Cette performance intervient dans un contexte économique régional encore fragilisé par des contraintes structurelles, mais témoigne de la capacité de la banque sous-régionale à renforcer sa stabilité financière et à poursuivre sa transformation.
Un résultat positif malgré un environnement économique sous tension
Les travaux du Conseil d’administration se sont déroulés sous la présidence de Hervé Ndoba, ministre des Finances et du Budget de la République centrafricaine, également président du Conseil d’administration de la BDEAC.
L’approbation d’un bénéfice de 5,2 milliards de FCFA constitue un signal positif pour l’institution financière régionale.

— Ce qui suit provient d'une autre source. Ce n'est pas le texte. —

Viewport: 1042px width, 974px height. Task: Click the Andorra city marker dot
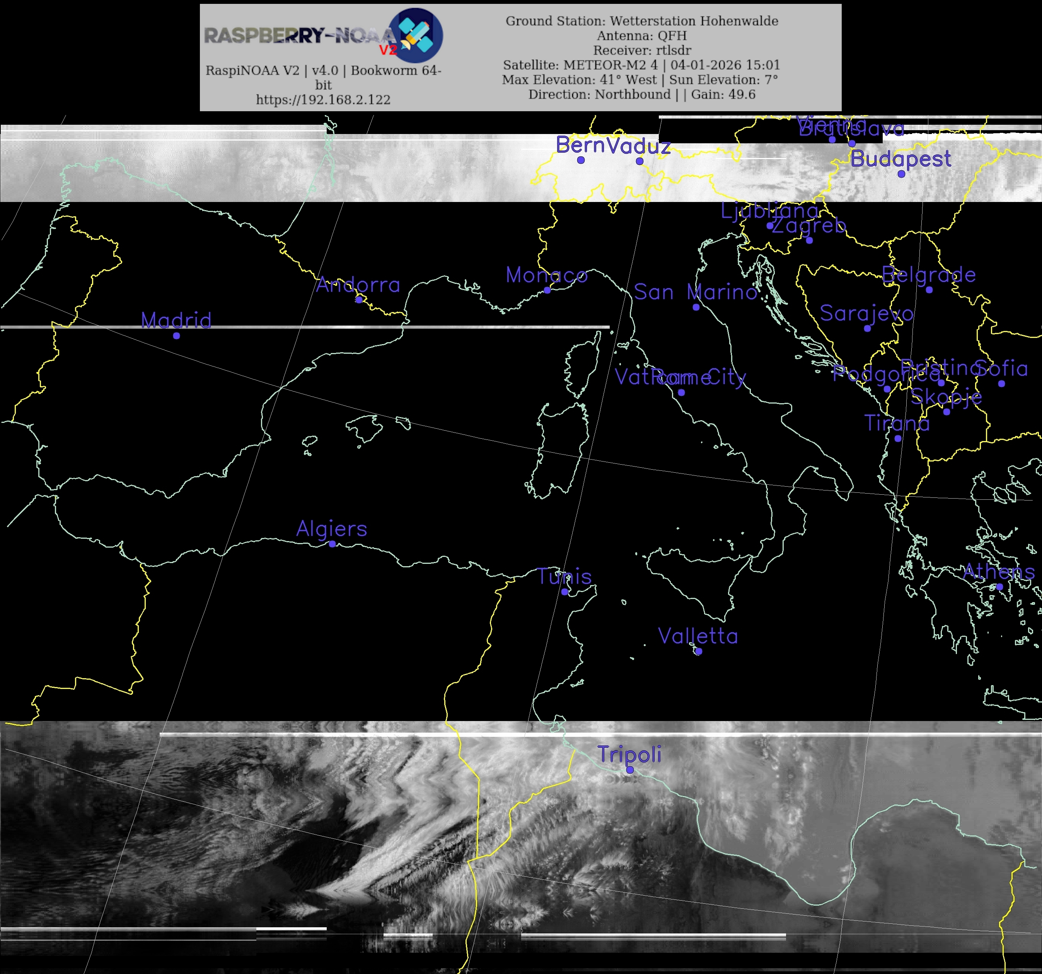point(359,300)
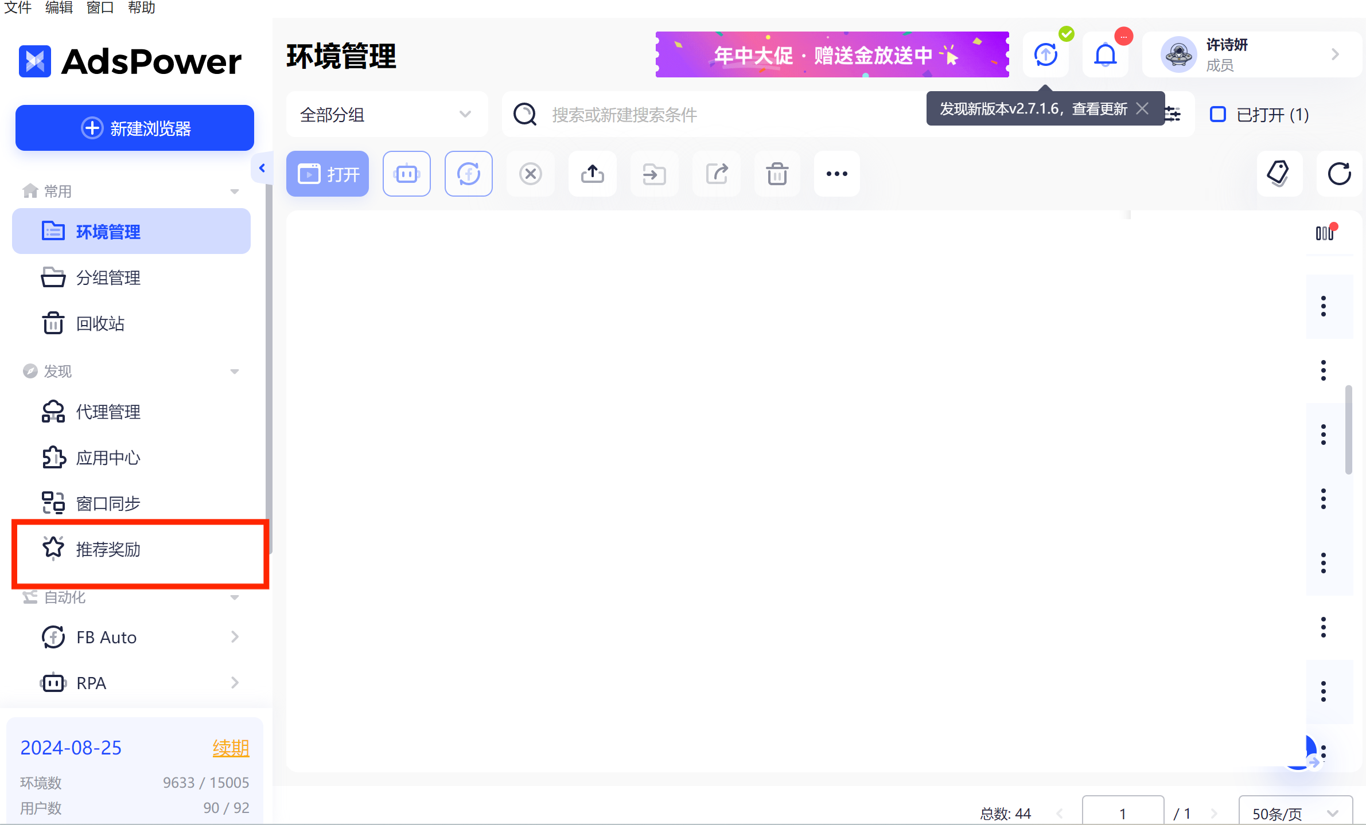The width and height of the screenshot is (1366, 825).
Task: Open the 编辑 menu
Action: [59, 7]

Ce résultat traduit l’impact des réformes engagées ces dernières années sous l’impulsion des États actionnaires, dans le but d’améliorer la gouvernance, la rentabilité et la solidité financière de la banque.
Dans un environnement marqué par des tensions de liquidité, des pressions macroéconomiques et des besoins croissants en financement du développement, cette performance conforte la trajectoire de redressement de la BDEAC.

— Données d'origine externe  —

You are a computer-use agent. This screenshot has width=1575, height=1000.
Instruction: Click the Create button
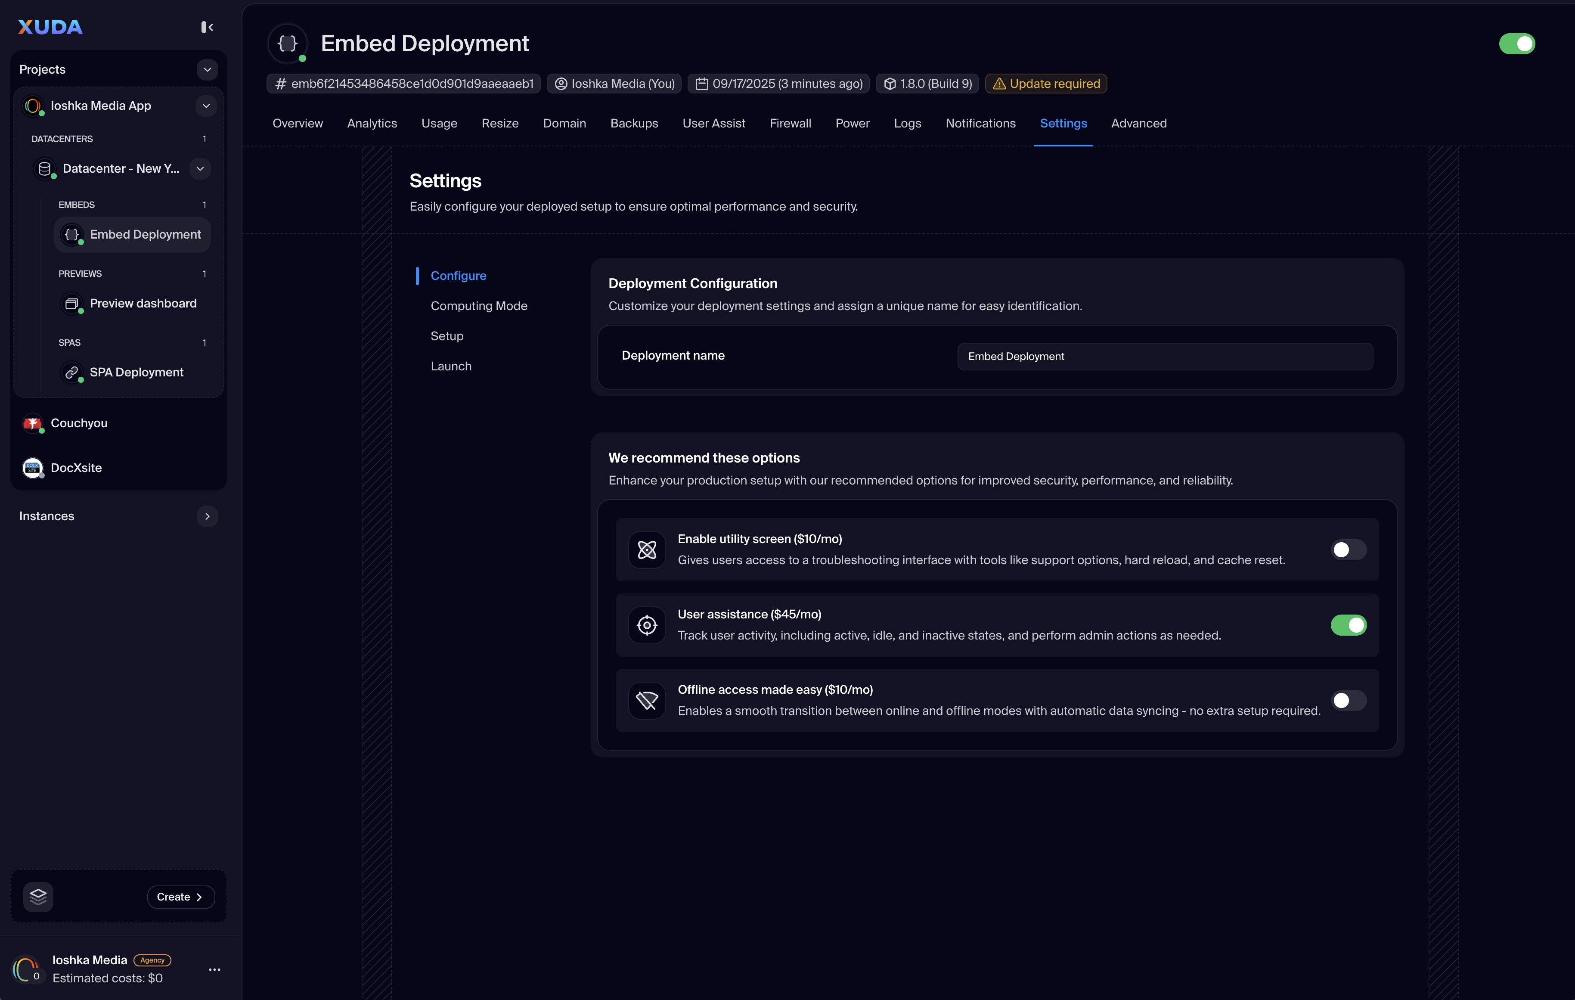pos(181,897)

Un plan d’urgence pour restaurer durablement la liquidité
Au-delà de la validation des comptes, les administrateurs ont adopté un plan d’urgence destiné à rétablir durablement la liquidité de la banque.
Cette mesure stratégique avait déjà reçu l’aval du Comité ministériel de l’Union monétaire de l’Afrique centrale (UMAC) lors de sa réunion du 8 avril dernier.

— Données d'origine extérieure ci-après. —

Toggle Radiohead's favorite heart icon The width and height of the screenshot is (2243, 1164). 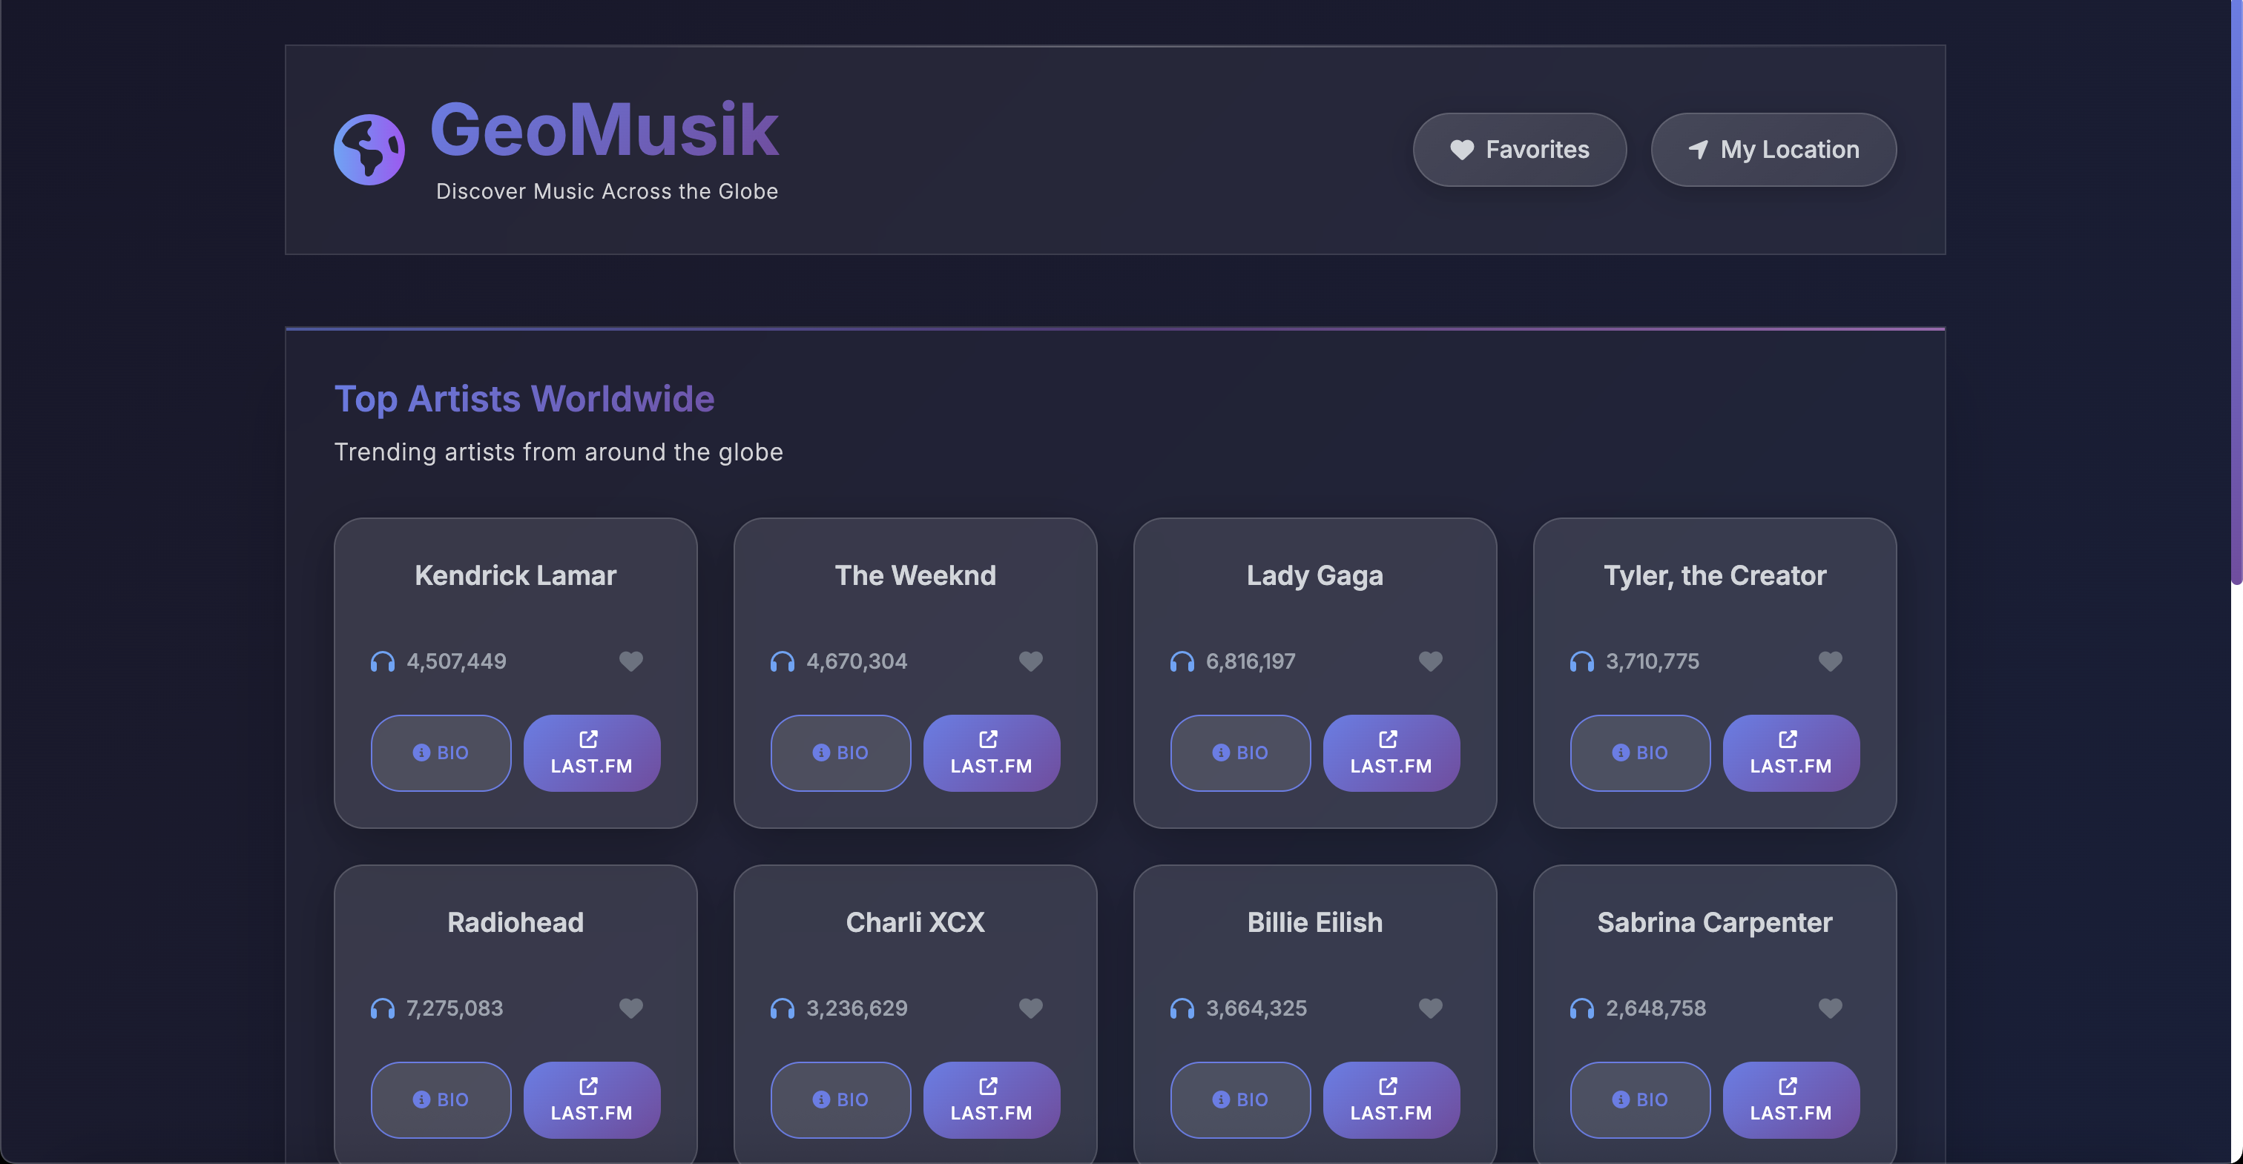pyautogui.click(x=630, y=1007)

L’objectif est double : renforcer les capacités opérationnelles de la BDEAC et sécuriser son rôle dans le financement des projets structurants en Afrique centrale.
Ce plan devrait permettre à la banque de retrouver une marge de manœuvre plus confortable pour soutenir les États et le secteur privé dans des investissements prioritaires, notamment dans les infrastructures, l’énergie et l’industrialisation.
Le plan stratégique « Azobé » produit ses premiers résultats
Les discussions ont également mis en avant les premiers effets positifs du plan stratégique « Azobé », feuille de route de modernisation engagée par la banque.
Parmi les avancées relevées figurent :
• une amélioration progressive de la trésorerie ;
• un renforcement de la discipline financière ;
• une meilleure visibilité des interventions et de la gestion des ressources.
Ces résultats traduisent une volonté claire de repositionner la BDEAC comme instrument financier plus agile, crédible et aligné sur les priorités de développement de la sous-région.
La BDEAC veut consolider son rôle stratégique en Afrique centrale
À l’issue de la session, Hervé Ndoba a salué les progrès enregistrés, mettant en avant la résilience de l’institution dans un contexte économique complexe.
Selon lui, les résultats obtenus ouvrent une nouvelle phase de modernisation et confortent la place de la BDEAC dans l’architecture financière régionale.
En renforçant sa liquidité et sa gouvernance, la banque ambitionne de jouer un rôle accru dans le financement du développement économique en Afrique centrale, au moment où les besoins d’investissement restent particulièrement élevés.